*** Provided records ***

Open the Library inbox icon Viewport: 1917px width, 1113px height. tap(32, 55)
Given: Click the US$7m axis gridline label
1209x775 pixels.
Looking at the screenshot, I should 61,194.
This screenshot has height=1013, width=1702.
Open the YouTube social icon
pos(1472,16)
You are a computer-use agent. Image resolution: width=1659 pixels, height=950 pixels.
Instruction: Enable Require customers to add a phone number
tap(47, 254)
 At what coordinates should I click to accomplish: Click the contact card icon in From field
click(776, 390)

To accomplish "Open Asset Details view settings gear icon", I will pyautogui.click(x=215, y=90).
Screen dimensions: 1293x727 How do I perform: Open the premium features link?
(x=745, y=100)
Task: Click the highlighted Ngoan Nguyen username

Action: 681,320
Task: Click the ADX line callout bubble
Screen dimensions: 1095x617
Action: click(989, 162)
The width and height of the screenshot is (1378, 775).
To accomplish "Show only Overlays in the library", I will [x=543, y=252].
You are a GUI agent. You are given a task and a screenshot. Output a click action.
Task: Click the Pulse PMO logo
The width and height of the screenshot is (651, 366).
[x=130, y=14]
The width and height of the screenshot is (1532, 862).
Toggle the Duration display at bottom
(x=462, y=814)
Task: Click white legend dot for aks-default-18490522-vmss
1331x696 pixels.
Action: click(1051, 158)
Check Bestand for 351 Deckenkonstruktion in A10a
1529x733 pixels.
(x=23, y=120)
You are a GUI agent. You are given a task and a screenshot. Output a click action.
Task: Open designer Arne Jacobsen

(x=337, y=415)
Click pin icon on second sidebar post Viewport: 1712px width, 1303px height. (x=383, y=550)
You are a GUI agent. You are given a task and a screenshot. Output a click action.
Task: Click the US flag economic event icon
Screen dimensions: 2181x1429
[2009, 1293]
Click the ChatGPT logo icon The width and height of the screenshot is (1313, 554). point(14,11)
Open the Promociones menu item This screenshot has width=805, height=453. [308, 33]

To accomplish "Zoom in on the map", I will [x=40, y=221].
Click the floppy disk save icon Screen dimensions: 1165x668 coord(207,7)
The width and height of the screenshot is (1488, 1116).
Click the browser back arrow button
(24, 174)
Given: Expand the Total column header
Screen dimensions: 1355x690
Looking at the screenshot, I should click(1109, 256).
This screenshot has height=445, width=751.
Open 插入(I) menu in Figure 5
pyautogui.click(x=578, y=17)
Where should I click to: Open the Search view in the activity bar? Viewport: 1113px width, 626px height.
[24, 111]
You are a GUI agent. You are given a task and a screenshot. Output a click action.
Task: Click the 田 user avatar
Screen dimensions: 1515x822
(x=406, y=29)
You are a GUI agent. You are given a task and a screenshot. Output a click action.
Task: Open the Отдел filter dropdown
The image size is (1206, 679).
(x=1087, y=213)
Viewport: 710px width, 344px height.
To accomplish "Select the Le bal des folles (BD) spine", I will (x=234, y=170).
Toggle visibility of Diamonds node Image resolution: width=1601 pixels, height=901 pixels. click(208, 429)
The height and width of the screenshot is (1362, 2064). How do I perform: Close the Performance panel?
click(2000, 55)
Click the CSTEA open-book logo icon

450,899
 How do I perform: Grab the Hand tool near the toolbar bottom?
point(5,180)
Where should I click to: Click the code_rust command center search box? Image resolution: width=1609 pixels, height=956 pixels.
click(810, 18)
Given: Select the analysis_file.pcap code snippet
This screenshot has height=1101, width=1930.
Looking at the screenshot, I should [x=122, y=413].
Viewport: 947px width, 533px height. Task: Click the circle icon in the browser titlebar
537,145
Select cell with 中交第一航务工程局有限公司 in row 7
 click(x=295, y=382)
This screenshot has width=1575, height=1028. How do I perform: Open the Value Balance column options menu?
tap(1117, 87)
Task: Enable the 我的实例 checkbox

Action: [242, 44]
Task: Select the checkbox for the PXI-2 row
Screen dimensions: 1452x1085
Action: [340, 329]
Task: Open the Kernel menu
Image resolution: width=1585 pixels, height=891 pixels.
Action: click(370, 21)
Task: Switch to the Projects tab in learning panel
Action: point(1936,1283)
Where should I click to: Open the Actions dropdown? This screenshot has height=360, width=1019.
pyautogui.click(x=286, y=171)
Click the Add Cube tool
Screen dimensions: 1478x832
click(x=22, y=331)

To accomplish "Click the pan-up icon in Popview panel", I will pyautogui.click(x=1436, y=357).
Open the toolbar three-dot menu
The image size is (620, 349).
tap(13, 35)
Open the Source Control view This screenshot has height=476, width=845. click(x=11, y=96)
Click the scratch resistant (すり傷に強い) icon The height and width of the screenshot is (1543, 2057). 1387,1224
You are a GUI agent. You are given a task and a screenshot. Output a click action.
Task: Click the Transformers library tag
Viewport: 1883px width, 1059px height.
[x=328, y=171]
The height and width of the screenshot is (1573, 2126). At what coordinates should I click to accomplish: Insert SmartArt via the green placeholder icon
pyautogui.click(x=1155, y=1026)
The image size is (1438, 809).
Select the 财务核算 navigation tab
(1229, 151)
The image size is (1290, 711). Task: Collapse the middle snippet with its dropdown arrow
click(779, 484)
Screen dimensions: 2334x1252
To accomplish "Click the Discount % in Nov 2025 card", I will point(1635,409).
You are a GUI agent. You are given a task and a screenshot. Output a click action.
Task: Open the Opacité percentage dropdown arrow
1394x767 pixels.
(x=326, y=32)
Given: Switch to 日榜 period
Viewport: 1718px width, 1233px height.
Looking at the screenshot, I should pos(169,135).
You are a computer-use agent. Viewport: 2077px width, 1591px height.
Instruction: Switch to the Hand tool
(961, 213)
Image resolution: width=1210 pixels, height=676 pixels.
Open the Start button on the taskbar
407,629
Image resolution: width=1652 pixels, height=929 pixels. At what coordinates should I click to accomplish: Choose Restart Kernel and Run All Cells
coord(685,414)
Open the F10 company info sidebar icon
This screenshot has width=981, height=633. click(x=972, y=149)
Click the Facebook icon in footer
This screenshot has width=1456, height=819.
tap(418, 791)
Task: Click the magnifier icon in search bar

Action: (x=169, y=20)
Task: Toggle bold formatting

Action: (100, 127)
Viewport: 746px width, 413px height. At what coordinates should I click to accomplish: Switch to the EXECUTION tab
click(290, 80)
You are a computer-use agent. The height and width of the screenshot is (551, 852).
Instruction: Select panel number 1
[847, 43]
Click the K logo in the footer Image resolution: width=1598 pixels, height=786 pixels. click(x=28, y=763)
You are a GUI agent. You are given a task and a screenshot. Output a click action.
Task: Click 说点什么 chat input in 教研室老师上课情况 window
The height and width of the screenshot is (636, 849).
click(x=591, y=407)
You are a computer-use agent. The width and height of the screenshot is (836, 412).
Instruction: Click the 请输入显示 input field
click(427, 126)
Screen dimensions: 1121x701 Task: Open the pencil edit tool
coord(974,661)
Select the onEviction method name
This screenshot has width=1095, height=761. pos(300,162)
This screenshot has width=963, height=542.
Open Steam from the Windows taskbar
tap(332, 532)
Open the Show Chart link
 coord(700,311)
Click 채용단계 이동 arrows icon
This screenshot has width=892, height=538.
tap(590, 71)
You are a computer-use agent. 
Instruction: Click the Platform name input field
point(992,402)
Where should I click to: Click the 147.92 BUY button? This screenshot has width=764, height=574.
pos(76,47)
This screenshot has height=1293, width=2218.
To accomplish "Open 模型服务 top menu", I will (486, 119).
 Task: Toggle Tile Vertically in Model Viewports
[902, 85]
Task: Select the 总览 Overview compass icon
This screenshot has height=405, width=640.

*** End of Provided records ***

■ Description of the task ■
Would you please output every record again, exactly?

■ Final answer ■
Open the Library inbox icon Viewport: 1917px width, 1113px height. tap(32, 55)
Given: Click the US$7m axis gridline label
1209x775 pixels.
Looking at the screenshot, I should 61,194.
This screenshot has height=1013, width=1702.
Open the YouTube social icon
pos(1472,16)
You are a computer-use agent. Image resolution: width=1659 pixels, height=950 pixels.
Instruction: Enable Require customers to add a phone number
tap(47, 254)
 At what coordinates should I click to accomplish: Click the contact card icon in From field
click(776, 390)

To accomplish "Open Asset Details view settings gear icon", I will pyautogui.click(x=215, y=90).
Screen dimensions: 1293x727 How do I perform: Open the premium features link?
(x=745, y=100)
Task: Click the highlighted Ngoan Nguyen username

Action: 681,320
Task: Click the ADX line callout bubble
Screen dimensions: 1095x617
Action: click(989, 162)
The width and height of the screenshot is (1378, 775).
To accomplish "Show only Overlays in the library", I will [x=543, y=252].
You are a GUI agent. You are given a task and a screenshot. Output a click action.
Task: Click the Pulse PMO logo
The width and height of the screenshot is (651, 366).
[x=130, y=14]
The width and height of the screenshot is (1532, 862).
Toggle the Duration display at bottom
(x=462, y=814)
Task: Click white legend dot for aks-default-18490522-vmss
1331x696 pixels.
Action: click(1051, 158)
Check Bestand for 351 Deckenkonstruktion in A10a
1529x733 pixels.
(x=23, y=120)
You are a GUI agent. You are given a task and a screenshot. Output a click action.
Task: Open designer Arne Jacobsen

(x=337, y=415)
Click pin icon on second sidebar post Viewport: 1712px width, 1303px height. (x=383, y=550)
You are a GUI agent. You are given a task and a screenshot. Output a click action.
Task: Click the US flag economic event icon
Screen dimensions: 2181x1429
[2009, 1293]
Click the ChatGPT logo icon The width and height of the screenshot is (1313, 554). point(14,11)
Open the Promociones menu item This screenshot has width=805, height=453. [308, 33]

To accomplish "Zoom in on the map", I will [x=40, y=221].
Click the floppy disk save icon Screen dimensions: 1165x668 coord(207,7)
The width and height of the screenshot is (1488, 1116).
Click the browser back arrow button
(24, 174)
Given: Expand the Total column header
Screen dimensions: 1355x690
Looking at the screenshot, I should click(1109, 256).
This screenshot has height=445, width=751.
Open 插入(I) menu in Figure 5
pyautogui.click(x=578, y=17)
Where should I click to: Open the Search view in the activity bar? Viewport: 1113px width, 626px height.
[24, 111]
You are a GUI agent. You are given a task and a screenshot. Output a click action.
Task: Click the 田 user avatar
Screen dimensions: 1515x822
(x=406, y=29)
You are a GUI agent. You are given a task and a screenshot. Output a click action.
Task: Open the Отдел filter dropdown
The image size is (1206, 679).
(x=1087, y=213)
Viewport: 710px width, 344px height.
To accomplish "Select the Le bal des folles (BD) spine", I will (x=234, y=170).
Toggle visibility of Diamonds node Image resolution: width=1601 pixels, height=901 pixels. click(208, 429)
The height and width of the screenshot is (1362, 2064). How do I perform: Close the Performance panel?
click(2000, 55)
Click the CSTEA open-book logo icon

450,899
 How do I perform: Grab the Hand tool near the toolbar bottom?
point(5,180)
Where should I click to: Click the code_rust command center search box? Image resolution: width=1609 pixels, height=956 pixels.
click(810, 18)
Given: Select the analysis_file.pcap code snippet
This screenshot has height=1101, width=1930.
Looking at the screenshot, I should [x=122, y=413].
Viewport: 947px width, 533px height. Task: Click the circle icon in the browser titlebar
537,145
Select cell with 中交第一航务工程局有限公司 in row 7
 click(x=295, y=382)
This screenshot has width=1575, height=1028. How do I perform: Open the Value Balance column options menu?
tap(1117, 87)
Task: Enable the 我的实例 checkbox

Action: [242, 44]
Task: Select the checkbox for the PXI-2 row
Screen dimensions: 1452x1085
Action: [340, 329]
Task: Open the Kernel menu
Image resolution: width=1585 pixels, height=891 pixels.
Action: click(370, 21)
Task: Switch to the Projects tab in learning panel
Action: point(1936,1283)
Where should I click to: Open the Actions dropdown? This screenshot has height=360, width=1019.
pyautogui.click(x=286, y=171)
Click the Add Cube tool
Screen dimensions: 1478x832
click(x=22, y=331)

To accomplish "Click the pan-up icon in Popview panel", I will pyautogui.click(x=1436, y=357).
Open the toolbar three-dot menu
The image size is (620, 349).
tap(13, 35)
Open the Source Control view This screenshot has height=476, width=845. click(x=11, y=96)
Click the scratch resistant (すり傷に強い) icon The height and width of the screenshot is (1543, 2057). 1387,1224
You are a GUI agent. You are given a task and a screenshot. Output a click action.
Task: Click the Transformers library tag
Viewport: 1883px width, 1059px height.
[x=328, y=171]
The height and width of the screenshot is (1573, 2126). At what coordinates should I click to accomplish: Insert SmartArt via the green placeholder icon
pyautogui.click(x=1155, y=1026)
The image size is (1438, 809).
Select the 财务核算 navigation tab
(1229, 151)
The image size is (1290, 711). Task: Collapse the middle snippet with its dropdown arrow
click(779, 484)
Screen dimensions: 2334x1252
To accomplish "Click the Discount % in Nov 2025 card", I will point(1635,409).
You are a GUI agent. You are given a task and a screenshot. Output a click action.
Task: Open the Opacité percentage dropdown arrow
1394x767 pixels.
(x=326, y=32)
Given: Switch to 日榜 period
Viewport: 1718px width, 1233px height.
Looking at the screenshot, I should pos(169,135).
You are a computer-use agent. Viewport: 2077px width, 1591px height.
Instruction: Switch to the Hand tool
(961, 213)
Image resolution: width=1210 pixels, height=676 pixels.
Open the Start button on the taskbar
407,629
Image resolution: width=1652 pixels, height=929 pixels. At what coordinates should I click to accomplish: Choose Restart Kernel and Run All Cells
coord(685,414)
Open the F10 company info sidebar icon
This screenshot has width=981, height=633. click(x=972, y=149)
Click the Facebook icon in footer
This screenshot has width=1456, height=819.
tap(418, 791)
Task: Click the magnifier icon in search bar

Action: (x=169, y=20)
Task: Toggle bold formatting

Action: (100, 127)
Viewport: 746px width, 413px height. At what coordinates should I click to accomplish: Switch to the EXECUTION tab
click(290, 80)
You are a computer-use agent. The height and width of the screenshot is (551, 852).
Instruction: Select panel number 1
[847, 43]
Click the K logo in the footer Image resolution: width=1598 pixels, height=786 pixels. click(x=28, y=763)
You are a GUI agent. You are given a task and a screenshot. Output a click action.
Task: Click 说点什么 chat input in 教研室老师上课情况 window
The height and width of the screenshot is (636, 849).
click(x=591, y=407)
You are a computer-use agent. The width and height of the screenshot is (836, 412).
Instruction: Click the 请输入显示 input field
click(427, 126)
Screen dimensions: 1121x701 Task: Open the pencil edit tool
coord(974,661)
Select the onEviction method name
This screenshot has width=1095, height=761. pos(300,162)
This screenshot has width=963, height=542.
Open Steam from the Windows taskbar
tap(332, 532)
Open the Show Chart link
 coord(700,311)
Click 채용단계 이동 arrows icon
This screenshot has width=892, height=538.
tap(590, 71)
You are a computer-use agent. 
Instruction: Click the Platform name input field
point(992,402)
Where should I click to: Click the 147.92 BUY button? This screenshot has width=764, height=574.
pos(76,47)
This screenshot has height=1293, width=2218.
To accomplish "Open 模型服务 top menu", I will (486, 119).
 Task: Toggle Tile Vertically in Model Viewports
[902, 85]
Task: Select the 总览 Overview compass icon
This screenshot has height=405, width=640.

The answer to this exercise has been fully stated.